Stated exercise A = Locate each line in the rows below that contains the string "icon", and copy every such line. Treat uppercase and lowercase letters as different.

— Begin Selected extract —

They call it "the pit" - hardly a heroic moniker for the hallowed ground in Lower Manhattan where so many died on11 September 2001. But that is what it has become. A huge and square sinkhole of barren grey cement and concrete with a few patches of green where a few hardy saplings have taken root.

Tourists still come here, even though high fences mean they can see little. They arrive to pay their respects and to see what is going on. It is nearly four years since the two airliners brought havoc and more than two years since the city selected a blueprint by Germany's Daniel Libeskind to repopulate the 16-acre site with shiny new edifices, including a signature building, the Freedom Tower, that was to rise to 1,776ft, to echo the year of America's independence.

Yet, the visitors will be disappointed and probably a little baffled. A part of the pit has been invaded by the already completed new Path train station linking Lower Manhattan to New Jersey. And just to the north is a new, 52-storey glass box to replace 7 World Trade Centre, which also crumpled and fell in 2001. It will be completed early next year.

Otherwise all is still.

Zero is exactly what is going on at Ground Zero, a state of affairs that has become a political crisis in the city and the state. Everyone knows this is no ordinary public-works project. While it is riddled with complicated engineering challenges, the emotional dimensions are equally fraught. And what emerges from the site will be more than just a collection of new buildings but a statement to the world of New York's resilience and its ability to stand up to terrorism.

Things began to go awry a few weeks ago. First came word that Goldman Sachs, the brokerage house, was giving up on plans to build a new $2bn headquarters adjacent to Ground Zero and had begun looking at options elsewhere. Then the thunderbolt landed - a leaked memo from the Police Department revealing it could not certify that the Freedom Tower itself would be safe from another attack.

— End Selected extract —

Stated exercise B = Output the passage about Ground Zero word for word, from "Tourists still come" to "all is still.", inclusive.

— Begin Available data —

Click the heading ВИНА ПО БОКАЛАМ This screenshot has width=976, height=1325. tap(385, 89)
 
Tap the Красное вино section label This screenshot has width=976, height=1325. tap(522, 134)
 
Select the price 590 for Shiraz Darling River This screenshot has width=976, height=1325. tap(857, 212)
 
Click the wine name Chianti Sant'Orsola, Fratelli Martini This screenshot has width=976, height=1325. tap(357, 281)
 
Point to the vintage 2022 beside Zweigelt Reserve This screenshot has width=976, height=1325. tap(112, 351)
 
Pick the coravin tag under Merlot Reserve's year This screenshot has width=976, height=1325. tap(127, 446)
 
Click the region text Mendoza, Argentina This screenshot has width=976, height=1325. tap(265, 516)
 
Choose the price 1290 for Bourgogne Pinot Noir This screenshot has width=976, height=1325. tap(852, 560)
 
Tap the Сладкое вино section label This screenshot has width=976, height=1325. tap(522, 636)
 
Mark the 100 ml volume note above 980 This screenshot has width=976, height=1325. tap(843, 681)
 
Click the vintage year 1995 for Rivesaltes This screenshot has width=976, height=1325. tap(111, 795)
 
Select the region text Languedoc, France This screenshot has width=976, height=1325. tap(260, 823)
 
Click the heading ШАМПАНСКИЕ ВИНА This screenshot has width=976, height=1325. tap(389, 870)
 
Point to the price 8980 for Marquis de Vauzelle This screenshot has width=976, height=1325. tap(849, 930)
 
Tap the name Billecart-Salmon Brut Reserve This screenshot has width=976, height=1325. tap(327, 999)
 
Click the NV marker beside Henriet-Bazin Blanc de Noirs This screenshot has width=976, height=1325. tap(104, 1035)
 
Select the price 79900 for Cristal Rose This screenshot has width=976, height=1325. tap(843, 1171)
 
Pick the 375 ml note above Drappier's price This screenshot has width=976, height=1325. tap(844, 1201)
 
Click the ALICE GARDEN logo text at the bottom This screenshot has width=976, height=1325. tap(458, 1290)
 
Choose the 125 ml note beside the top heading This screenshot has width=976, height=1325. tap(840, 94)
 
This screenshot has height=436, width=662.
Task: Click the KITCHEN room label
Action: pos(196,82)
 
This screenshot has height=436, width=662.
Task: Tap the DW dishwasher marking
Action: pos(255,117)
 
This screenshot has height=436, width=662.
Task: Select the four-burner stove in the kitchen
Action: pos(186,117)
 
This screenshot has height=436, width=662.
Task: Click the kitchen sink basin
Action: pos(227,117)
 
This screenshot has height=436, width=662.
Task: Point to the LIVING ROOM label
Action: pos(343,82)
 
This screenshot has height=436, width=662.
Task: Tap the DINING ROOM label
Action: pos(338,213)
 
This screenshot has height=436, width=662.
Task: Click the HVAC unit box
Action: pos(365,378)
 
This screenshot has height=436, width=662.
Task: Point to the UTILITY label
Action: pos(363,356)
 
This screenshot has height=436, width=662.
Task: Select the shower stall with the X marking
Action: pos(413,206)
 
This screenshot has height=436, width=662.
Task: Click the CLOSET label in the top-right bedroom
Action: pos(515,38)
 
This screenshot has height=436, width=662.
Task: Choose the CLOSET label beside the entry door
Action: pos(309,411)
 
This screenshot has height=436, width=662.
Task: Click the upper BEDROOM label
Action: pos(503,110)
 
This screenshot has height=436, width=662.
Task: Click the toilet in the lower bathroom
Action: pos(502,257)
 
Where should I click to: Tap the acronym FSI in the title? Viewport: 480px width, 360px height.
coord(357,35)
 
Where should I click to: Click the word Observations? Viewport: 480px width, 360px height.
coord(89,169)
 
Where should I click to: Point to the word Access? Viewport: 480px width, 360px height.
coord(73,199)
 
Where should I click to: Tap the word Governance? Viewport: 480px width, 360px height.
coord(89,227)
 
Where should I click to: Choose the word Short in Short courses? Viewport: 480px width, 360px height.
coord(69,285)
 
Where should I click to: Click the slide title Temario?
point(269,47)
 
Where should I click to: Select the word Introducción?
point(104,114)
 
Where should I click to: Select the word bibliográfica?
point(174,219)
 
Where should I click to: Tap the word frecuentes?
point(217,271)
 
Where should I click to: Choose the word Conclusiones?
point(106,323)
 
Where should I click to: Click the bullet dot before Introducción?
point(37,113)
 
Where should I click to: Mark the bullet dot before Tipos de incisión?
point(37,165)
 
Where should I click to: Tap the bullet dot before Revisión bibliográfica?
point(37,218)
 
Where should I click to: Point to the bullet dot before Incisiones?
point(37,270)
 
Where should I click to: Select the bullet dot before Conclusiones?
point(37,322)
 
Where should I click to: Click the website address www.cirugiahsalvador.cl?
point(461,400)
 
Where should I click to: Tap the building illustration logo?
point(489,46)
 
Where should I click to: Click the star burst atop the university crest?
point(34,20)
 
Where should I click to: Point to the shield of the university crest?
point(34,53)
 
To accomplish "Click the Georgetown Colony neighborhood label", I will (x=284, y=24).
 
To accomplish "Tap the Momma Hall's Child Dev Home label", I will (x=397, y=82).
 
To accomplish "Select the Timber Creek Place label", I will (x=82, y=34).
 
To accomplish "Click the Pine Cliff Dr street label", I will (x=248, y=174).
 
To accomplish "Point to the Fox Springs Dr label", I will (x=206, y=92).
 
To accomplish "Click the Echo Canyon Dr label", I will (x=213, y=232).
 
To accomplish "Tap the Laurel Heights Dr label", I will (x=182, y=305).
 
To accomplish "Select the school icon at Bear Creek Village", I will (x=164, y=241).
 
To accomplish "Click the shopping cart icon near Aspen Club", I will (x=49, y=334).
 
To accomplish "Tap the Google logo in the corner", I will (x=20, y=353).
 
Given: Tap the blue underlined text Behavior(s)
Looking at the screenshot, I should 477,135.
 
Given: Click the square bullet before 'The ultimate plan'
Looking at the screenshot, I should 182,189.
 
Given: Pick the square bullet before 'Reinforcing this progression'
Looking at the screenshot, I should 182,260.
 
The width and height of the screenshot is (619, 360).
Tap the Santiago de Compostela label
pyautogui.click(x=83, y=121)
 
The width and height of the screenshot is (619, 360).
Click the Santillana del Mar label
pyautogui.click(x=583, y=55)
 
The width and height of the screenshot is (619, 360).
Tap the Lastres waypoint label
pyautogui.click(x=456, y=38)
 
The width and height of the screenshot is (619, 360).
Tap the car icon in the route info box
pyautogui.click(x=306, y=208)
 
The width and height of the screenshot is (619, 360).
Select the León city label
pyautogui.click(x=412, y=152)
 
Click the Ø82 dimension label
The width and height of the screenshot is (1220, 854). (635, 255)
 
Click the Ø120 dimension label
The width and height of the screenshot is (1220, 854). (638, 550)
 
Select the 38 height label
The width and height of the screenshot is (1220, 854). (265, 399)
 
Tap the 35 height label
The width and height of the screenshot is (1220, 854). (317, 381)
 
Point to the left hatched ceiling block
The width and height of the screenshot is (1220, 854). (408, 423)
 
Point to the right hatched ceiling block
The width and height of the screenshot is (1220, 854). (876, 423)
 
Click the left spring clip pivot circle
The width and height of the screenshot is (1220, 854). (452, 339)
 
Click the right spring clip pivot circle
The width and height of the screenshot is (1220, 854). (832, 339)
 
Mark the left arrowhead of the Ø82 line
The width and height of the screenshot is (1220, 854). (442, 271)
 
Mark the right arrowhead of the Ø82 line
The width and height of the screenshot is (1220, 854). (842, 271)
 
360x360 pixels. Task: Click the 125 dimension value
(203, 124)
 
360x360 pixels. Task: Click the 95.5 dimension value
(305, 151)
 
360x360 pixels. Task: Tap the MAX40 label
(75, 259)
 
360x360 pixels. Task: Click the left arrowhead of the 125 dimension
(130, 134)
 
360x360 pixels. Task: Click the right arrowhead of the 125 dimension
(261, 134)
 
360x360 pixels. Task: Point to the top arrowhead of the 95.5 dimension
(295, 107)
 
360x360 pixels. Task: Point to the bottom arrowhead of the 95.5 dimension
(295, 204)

— End Available data —

Written solution A =
To accomplish "Select the school icon at Bear Creek Village", I will (x=164, y=241).
To accomplish "Click the shopping cart icon near Aspen Club", I will (x=49, y=334).
Tap the car icon in the route info box

Written solution B =
Tourists still come here, even though high fences mean they can see little. They arrive to pay their respects and to see what is going on. It is nearly four years since the two airliners brought havoc and more than two years since the city selected a blueprint by Germany's Daniel Libeskind to repopulate the 16-acre site with shiny new edifices, including a signature building, the Freedom Tower, that was to rise to 1,776ft, to echo the year of America's independence.

Yet, the visitors will be disappointed and probably a little baffled. A part of the pit has been invaded by the already completed new Path train station linking Lower Manhattan to New Jersey. And just to the north is a new, 52-storey glass box to replace 7 World Trade Centre, which also crumpled and fell in 2001. It will be completed early next year.

Otherwise all is still.